SARA’ SEMPLICEMENTE DIVERSO

Questo attuale passaggio è fatto di tante emozioni e tutte sono legittime.

L’importante è condividerle con noi stessi, raccontarcele, ma prima di ogni altra cosa, concedercele.
Cosa accadrebbe se ci venisse da piangere perché sentiamo la mancanza di qualcuno che amiamo o a cui vogliamo bene? Cosa accadrebbe di terribile, se sentissimo dentro di noi la paura e l’angoscia: quel magone che investe la nostra attuale condizione e che, insieme a tanti altri pensieri negativi, proviamo per le persone che amiamo e per il peso che questa distanza assume ogni giorno di più.
Pensiamo allora, che le cose, un po’ per volta riprenderanno a fluire, cominciamo a pensare che forse non saranno più quel che erano, ma non solo e non per forza saranno negative, saranno semplicemente diverse.
Ed è proprio su questo concetto di diverso che dovremmo cominciare a riflettere, perché è da questo che può ripartire la nostra progettualità.

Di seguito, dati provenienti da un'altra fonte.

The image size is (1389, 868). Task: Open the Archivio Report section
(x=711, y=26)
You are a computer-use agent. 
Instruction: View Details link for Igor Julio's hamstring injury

Ascoltare di più sè stessi. Parlare di più con gli altri. Rileggere la propria storia. Perché quando torneremo ad abbracciarci l’un l’altro, potremo finalmente essere più attenti alle parole, ai silenzi, alla vicinanza, a chi se n’è andato e a chi è rimasto, a cosa abbiamo concesso e di cosa ci siamo privati, a chi abbiamo consentito di squarciarci il cuore e a chi ce lo ha accarezzato.
Ora! Ora è il tempo di pensare a come ce l’abbiamo fatta, a quella volta che ci siamo detti “non ce la faccio, non ce la faccio più”, ma poi … abbiamo superato anche quella.
Tutto sarà semplicemente diverso.
Tutto potrà essere semplicemente più a nostra misura.